Tu choisis le tien en mettant la bonne valeur dans rc.conf (DISPLAYMANAGER="kdm" par exemple)

Pour kdm, il faut emerger kdebase, gdm a un ebuild a lui tout seul, et xdm est installé avec X

ensuite : XSESSION="XFCE-4"

rc-update add xdm default (quel que soit le login manager que tu as choisit)

----------

## jobar

re,

bon, (je rappelle que je suis sous xorg)

j ai bien effectué les manips indiquees, dans DISPLAYMANAGER="xdm"

et XSESSION="XFCE-4" ...

je reboot hop j arrive sur une fenettre xfree86  :Shocked:   pour me logguer, puis  sur une fenetre "session menu" blanche marquee dedans : "choose session list  wid get", 

j essaie de clique dessus ca revient a la fenetre xfree86, je clique sur la case default/fail safe ca me met le fond grisé et j peux rien faire.. ://

erf qu est ce qui s passe !!!!????!  :Sad: 

----------

## guilc

wef, les joies de xdm  :Smile: ))

Franchement, je te conseille plutot kdm ou gdm, cc'est beaucoup plus pratique et configurable. XDM, ca m'a toujours semblé très chiant a configurer...

----------

## jobar

erf thx sensei, et donc comment utiliser gdm par exemple??

juste remplacer dans rc.conf et c est bon??

edit : puti* ca m rend dingue la, au reboot ue peux meme pu me loguuer en console j arrive direct sur la fenetre xfree86 ! ! ! !! 

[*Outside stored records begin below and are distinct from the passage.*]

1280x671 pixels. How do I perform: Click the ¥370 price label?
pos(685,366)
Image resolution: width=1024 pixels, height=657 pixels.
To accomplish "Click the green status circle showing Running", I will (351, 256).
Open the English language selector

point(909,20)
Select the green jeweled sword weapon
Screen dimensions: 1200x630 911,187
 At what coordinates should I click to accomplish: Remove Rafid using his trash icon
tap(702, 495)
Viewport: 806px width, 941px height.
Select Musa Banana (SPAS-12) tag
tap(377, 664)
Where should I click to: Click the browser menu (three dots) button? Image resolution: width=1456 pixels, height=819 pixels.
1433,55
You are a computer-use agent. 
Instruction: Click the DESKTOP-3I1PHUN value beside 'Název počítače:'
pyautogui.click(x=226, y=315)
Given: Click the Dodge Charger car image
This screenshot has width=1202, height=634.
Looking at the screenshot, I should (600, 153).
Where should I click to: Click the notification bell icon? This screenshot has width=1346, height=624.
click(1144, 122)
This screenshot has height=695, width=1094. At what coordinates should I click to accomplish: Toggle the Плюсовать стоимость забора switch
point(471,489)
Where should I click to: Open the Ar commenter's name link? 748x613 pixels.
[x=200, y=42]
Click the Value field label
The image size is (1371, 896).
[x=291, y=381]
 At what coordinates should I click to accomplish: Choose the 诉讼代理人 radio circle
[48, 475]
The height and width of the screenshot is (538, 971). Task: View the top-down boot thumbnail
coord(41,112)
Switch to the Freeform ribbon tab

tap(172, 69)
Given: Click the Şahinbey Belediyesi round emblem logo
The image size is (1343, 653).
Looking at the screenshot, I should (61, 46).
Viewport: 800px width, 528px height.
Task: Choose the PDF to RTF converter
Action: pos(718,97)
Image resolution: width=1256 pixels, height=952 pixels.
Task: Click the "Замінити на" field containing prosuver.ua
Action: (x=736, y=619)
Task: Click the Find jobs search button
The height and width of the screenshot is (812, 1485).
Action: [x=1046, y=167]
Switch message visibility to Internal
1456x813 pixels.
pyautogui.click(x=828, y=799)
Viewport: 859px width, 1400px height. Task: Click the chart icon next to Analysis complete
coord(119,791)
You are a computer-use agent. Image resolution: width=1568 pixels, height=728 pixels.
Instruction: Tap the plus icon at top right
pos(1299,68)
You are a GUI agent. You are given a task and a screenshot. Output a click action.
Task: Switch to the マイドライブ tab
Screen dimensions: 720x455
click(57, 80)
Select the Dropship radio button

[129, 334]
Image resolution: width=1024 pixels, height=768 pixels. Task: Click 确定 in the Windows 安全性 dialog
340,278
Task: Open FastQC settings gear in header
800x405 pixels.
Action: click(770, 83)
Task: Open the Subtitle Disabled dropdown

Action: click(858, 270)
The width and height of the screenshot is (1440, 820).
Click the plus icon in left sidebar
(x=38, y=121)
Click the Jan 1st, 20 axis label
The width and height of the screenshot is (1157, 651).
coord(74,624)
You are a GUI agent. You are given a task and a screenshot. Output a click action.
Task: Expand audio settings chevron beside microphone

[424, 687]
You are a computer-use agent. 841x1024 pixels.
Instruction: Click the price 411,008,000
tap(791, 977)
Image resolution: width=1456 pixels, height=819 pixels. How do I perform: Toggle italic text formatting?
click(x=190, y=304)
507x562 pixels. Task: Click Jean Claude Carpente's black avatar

comment faire pour repasser en console please !???

----------

## ghoti

Ben faudrait savoir ce que tu veux !  :Laughing: 

 *jobar wrote:*   

> qu est ce qui fallait modifier dans rc.conf et les commandes a effectuer pour arriver direct sur xfce lors du reboot. 

  *jobar wrote:*   

> puti* ca m rend dingue la, au reboot ue peux meme pu me loguuer en console j arrive direct sur la fenetre xfree86 ! ! ! !! 

 

- Si tu veux booter directement en mode graphique, tu dois rajouter xdm dans le runlevel "default".

Attention : ici "xdm" est le nom générique du script gentoo : c'est toujours ce nom qu'il faut utiliser mais le gestionnaire de session réel (xdm, kdm, gdm, ...) est à indiquer dans rc.conf comme dit plus haut.

- Si tu veux booter sur une console, alors enlève simplement "xdm" du runlevel "default". Pour lancer une session X, tape alors "startx" à partir de la console.

----------

## jobar

ghoti, xdm ne semble pas fonctionner genial , enfin justement je trouve  ca pas  bon d arriver sur la fenetre xfree 86 la et apres ca fait pu rien :///

donc quoi choisir deja ? xdm ou kdm ?

 *Quote:*   

> - Si tu veux booter directement en mode graphique, tu dois rajouter xdm dans le runlevel "default". 
> 
> Attention : ici "xdm" est le nom générique du script gentoo : c'est toujours ce nom qu'il faut utiliser mais le gestionnaire de session réel (xdm, kdm, gdm, ...) est à indiquer dans rc.conf comme dit plus haut. 

 

- comment faire pour rajouter  xdm dans le runlevel "default ?  :Shocked:   ( j ai pas trouve la rep :/)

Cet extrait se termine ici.